━━ Source records

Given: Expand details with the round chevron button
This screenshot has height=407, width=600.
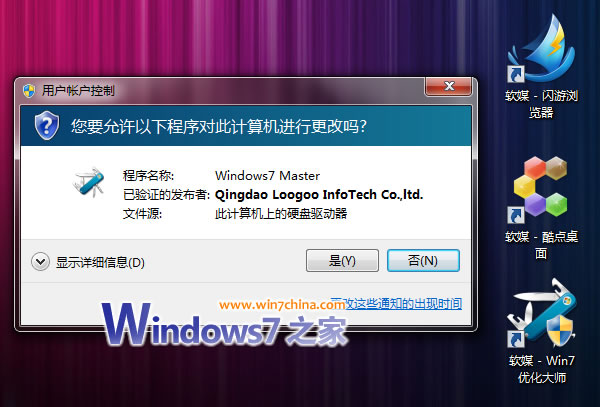Looking at the screenshot, I should [40, 262].
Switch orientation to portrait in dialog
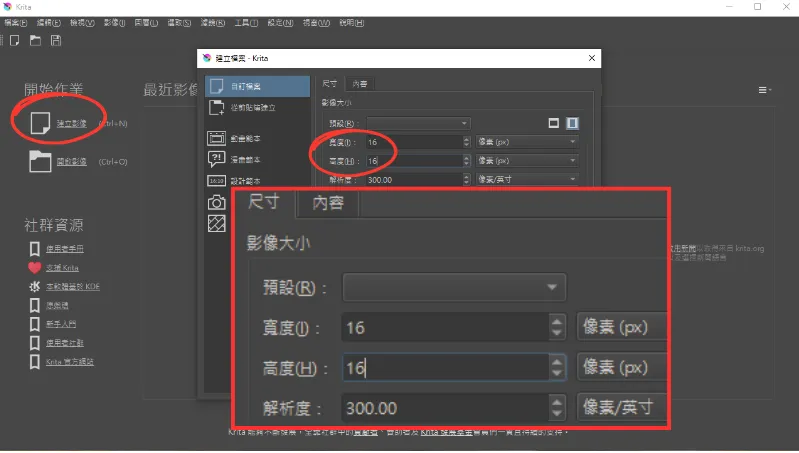 (x=573, y=123)
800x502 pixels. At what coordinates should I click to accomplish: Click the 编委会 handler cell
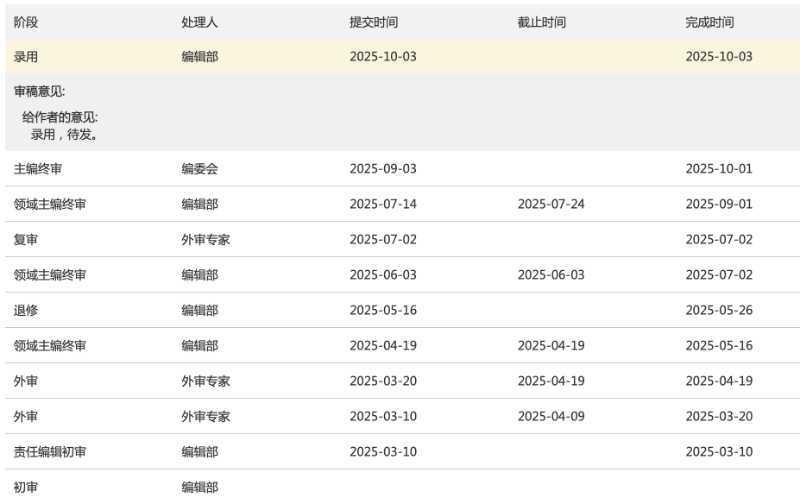click(x=199, y=169)
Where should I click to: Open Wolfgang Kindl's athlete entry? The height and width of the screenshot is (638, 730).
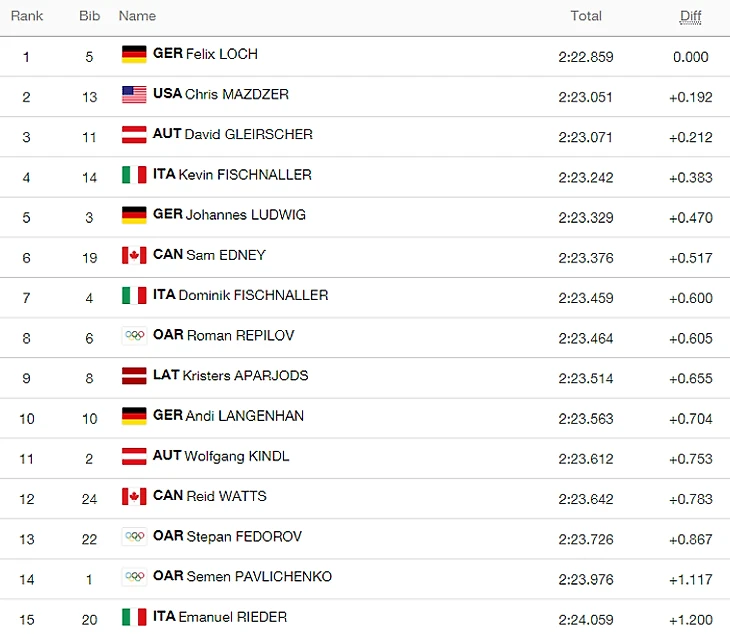click(237, 456)
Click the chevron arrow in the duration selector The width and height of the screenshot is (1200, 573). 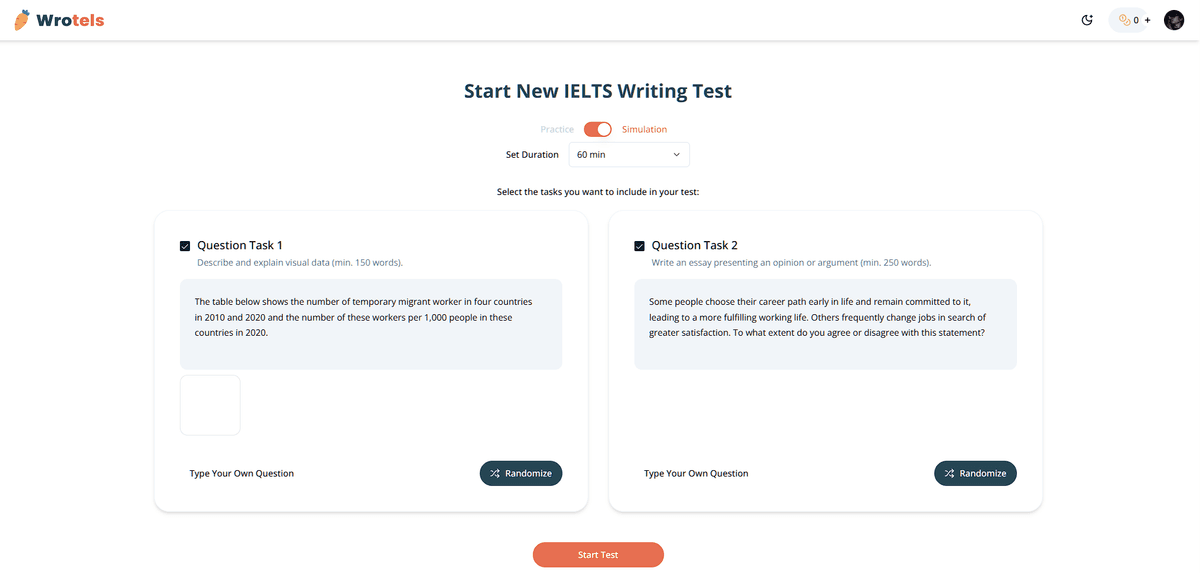pos(676,155)
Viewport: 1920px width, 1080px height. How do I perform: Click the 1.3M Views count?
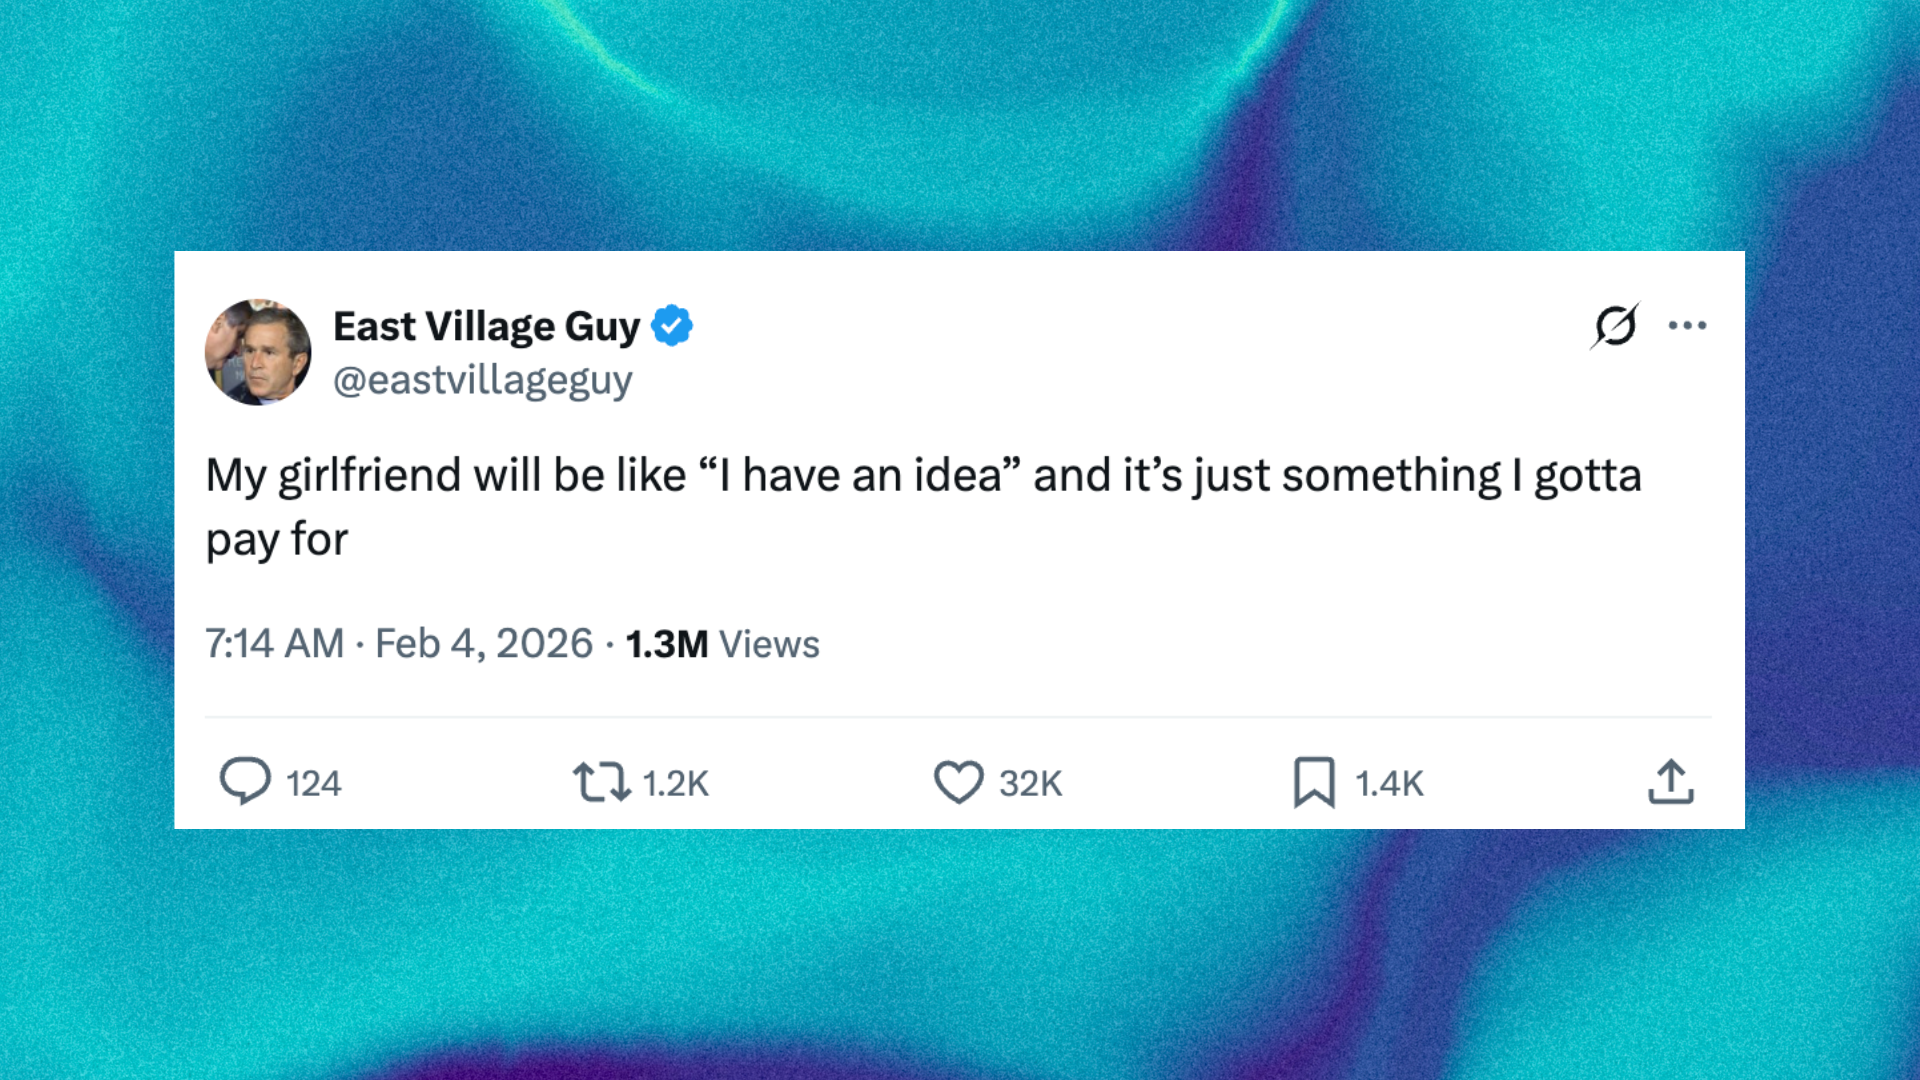(x=722, y=644)
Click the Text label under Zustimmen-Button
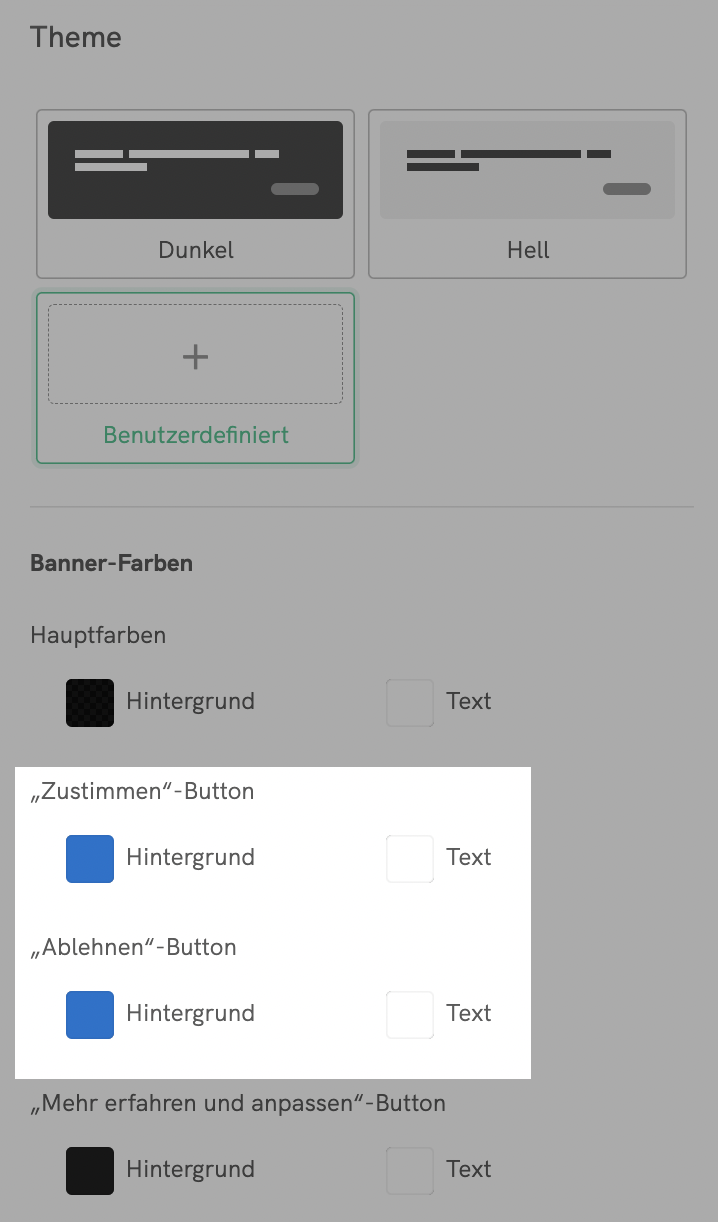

━━━━

Copy out the lines exactly as written, beginning with the one that contains "Viewport: 1920px width, 1080px" and ending with the last line of the material; do not include pictures.

Viewport: 1920px width, 1080px height. How do I perform: Click the 1.3M Views count?
(x=722, y=644)
Click the Text label under Zustimmen-Button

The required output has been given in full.